Articles Emily Primeaux Apr 15, 2024

The U.S. Securities and Exchange Commission’s (SEC) recent adoption of rules for climate-related disclosures by publicly listed companies marks a significant milestone in corporate transparency. This move responds to investors’ growing demand for consistent, comparable, and reliable information regarding the financial effects of climate-related business risks.

The SEC rules add to a raft of climate-related reporting regulations, ranging from the European Union’s Corporate Sustainability Reporting Directive to California’s recently enacted Climate Corporate Data Accountability Act. These rules hinge on a common set of standards and frameworks, said Sarah Digirolamo, partner at Deloitte & Touche LLP in Boston during The IIA’s recent webinar, Future-Focused: Unpacking the SEC Climate-risk Disclosure Rule. “When you’re tackling this as an organization, it’s important to understand the regulatory applicability landscape and not try to look at these regulations in silos,” she explained.

For internal auditors, understanding the intricacies of the SEC rules and their implications will be crucial to navigating the regulatory landscape, proactively identifying areas of compliance and risk, and advising organizations on how to adopt business emissions reporting practices.

“This is a unique standard in that it’s the first nonfinancial metrics in a disclosure requirement that I can remember,” says Anthony DeCandido, partner and head of the sustainability services group at RSM US LLP in New York City. Until now, most organizations have reported on climate voluntarily and chosen what they disclose without the rigorous requirements of financial reporting, he notes.

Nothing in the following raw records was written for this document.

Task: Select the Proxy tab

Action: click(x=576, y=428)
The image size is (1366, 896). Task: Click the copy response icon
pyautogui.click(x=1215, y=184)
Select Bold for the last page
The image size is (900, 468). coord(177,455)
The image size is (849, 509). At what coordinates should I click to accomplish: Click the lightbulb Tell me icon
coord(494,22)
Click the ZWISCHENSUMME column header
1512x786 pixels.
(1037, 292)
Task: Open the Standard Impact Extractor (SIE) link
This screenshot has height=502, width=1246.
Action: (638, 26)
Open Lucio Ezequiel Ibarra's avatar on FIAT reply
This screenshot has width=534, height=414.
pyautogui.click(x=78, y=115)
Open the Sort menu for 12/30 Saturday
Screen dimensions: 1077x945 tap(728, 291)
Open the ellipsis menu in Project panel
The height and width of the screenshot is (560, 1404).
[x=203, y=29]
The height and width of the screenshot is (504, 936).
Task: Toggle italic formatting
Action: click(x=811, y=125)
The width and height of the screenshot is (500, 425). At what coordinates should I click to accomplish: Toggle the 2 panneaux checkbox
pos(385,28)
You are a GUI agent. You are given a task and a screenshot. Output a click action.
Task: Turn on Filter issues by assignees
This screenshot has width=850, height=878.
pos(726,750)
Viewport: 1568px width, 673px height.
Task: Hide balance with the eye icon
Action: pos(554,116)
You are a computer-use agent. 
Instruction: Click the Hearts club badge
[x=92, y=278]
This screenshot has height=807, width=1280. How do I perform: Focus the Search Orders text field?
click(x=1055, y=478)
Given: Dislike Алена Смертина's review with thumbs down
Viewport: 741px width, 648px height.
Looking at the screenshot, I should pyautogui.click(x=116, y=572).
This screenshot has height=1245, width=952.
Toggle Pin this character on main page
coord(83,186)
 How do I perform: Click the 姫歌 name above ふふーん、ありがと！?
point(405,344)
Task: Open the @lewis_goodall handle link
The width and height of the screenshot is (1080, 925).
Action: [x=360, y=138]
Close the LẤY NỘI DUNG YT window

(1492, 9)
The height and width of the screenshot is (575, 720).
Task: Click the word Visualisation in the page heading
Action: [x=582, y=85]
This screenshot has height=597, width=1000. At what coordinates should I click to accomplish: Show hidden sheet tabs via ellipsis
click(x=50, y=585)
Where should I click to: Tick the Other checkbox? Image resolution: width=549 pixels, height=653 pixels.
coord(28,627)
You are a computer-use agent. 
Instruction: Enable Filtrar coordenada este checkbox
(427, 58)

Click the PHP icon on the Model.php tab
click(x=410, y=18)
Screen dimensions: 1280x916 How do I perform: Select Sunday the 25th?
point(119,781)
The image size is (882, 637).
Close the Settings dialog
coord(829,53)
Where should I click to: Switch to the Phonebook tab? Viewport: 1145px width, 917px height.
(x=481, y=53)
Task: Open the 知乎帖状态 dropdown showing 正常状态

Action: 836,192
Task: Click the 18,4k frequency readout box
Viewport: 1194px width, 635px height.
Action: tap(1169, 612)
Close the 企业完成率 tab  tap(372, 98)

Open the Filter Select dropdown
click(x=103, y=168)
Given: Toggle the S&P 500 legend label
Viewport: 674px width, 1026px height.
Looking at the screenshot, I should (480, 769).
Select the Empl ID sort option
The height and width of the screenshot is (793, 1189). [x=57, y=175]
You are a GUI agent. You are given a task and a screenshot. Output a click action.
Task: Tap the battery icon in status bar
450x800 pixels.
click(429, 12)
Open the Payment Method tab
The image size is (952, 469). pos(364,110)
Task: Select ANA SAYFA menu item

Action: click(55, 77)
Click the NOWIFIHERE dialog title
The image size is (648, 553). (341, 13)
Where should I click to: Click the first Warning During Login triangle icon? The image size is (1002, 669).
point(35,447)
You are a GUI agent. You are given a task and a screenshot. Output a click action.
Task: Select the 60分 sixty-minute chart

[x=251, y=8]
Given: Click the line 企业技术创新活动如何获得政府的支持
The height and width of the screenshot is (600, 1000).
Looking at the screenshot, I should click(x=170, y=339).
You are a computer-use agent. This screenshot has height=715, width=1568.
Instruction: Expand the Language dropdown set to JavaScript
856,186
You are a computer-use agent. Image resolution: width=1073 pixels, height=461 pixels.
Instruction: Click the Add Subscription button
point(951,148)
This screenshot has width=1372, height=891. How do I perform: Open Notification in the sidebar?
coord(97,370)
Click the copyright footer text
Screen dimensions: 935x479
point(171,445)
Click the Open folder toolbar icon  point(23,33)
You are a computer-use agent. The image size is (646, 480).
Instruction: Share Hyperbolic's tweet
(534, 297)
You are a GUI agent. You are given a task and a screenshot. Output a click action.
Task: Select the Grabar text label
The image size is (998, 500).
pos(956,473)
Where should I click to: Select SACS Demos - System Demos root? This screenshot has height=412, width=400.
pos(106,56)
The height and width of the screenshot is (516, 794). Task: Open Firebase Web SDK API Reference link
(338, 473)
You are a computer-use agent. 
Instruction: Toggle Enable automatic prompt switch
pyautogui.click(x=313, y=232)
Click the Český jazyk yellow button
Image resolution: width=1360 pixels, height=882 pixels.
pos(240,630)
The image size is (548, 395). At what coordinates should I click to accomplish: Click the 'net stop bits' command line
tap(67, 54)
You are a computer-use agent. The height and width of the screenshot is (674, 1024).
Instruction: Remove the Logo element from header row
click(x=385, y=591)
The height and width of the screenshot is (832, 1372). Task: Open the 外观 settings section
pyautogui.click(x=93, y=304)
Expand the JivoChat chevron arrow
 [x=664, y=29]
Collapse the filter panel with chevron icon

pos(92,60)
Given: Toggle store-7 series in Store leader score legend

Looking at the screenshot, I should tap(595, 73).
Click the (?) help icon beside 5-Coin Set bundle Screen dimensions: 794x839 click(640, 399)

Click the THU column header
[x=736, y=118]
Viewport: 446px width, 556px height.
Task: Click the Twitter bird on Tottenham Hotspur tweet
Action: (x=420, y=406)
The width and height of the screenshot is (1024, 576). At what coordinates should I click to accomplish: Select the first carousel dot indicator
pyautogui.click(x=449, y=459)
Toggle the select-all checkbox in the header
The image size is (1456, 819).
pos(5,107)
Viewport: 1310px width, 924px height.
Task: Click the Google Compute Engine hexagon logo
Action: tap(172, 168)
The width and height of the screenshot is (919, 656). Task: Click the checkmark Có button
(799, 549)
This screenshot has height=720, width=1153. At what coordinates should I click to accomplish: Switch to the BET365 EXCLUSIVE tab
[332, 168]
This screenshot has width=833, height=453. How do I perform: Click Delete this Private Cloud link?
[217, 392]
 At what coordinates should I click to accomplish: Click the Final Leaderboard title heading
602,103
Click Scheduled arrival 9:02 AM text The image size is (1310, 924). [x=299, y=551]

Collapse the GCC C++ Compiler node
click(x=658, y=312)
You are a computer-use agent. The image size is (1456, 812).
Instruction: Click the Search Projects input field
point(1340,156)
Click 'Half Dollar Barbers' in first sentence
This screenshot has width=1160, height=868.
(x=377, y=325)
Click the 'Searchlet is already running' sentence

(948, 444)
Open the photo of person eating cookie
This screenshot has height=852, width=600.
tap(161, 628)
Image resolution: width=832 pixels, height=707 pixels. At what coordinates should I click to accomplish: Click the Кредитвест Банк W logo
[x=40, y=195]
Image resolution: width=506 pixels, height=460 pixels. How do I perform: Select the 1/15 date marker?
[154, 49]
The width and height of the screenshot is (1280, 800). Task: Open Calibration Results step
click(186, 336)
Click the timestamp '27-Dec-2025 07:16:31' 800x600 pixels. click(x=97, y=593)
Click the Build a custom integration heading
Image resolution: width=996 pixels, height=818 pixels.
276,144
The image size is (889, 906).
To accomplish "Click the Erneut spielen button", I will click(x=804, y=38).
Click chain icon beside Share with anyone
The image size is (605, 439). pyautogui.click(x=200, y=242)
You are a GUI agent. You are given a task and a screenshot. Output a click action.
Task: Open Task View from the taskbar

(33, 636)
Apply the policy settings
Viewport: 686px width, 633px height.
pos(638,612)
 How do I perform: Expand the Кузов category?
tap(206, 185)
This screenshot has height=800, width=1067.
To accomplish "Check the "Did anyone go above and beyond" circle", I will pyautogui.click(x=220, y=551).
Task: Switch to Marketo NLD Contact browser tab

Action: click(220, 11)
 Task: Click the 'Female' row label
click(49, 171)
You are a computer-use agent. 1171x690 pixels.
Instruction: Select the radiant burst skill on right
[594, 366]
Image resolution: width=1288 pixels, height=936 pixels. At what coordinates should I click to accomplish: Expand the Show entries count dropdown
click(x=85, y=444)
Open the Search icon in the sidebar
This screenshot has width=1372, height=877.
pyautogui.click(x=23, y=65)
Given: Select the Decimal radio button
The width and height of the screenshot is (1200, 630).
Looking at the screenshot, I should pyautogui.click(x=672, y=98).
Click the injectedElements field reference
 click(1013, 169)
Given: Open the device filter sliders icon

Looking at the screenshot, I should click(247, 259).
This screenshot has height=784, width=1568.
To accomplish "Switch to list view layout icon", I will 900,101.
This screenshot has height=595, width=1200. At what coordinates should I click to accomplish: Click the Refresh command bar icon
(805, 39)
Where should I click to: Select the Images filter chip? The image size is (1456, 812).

“Now the market has responded by saying this information, like financial data, must be verifiable, complete, accurate, and comparable,” DeCandido says. “A lot has been done to ensure ultimate relevance in the usefulness of the data being used by companies while reporting.”

New Requirements

The SEC rules require registrants to disclose climate-related risks that have had or are likely to have a material impact on their operations, including strategies to mitigate such risks. Of particular significance are Scope 1 and Scope 2 greenhouse gas (GHG) emissions. These emissions, which encompass direct emissions from company-owned or controlled sources (Scope 1) and indirect emissions from the generation of purchased energy (Scope 2), must be disclosed on a phased-in basis by larger registrants when deemed material.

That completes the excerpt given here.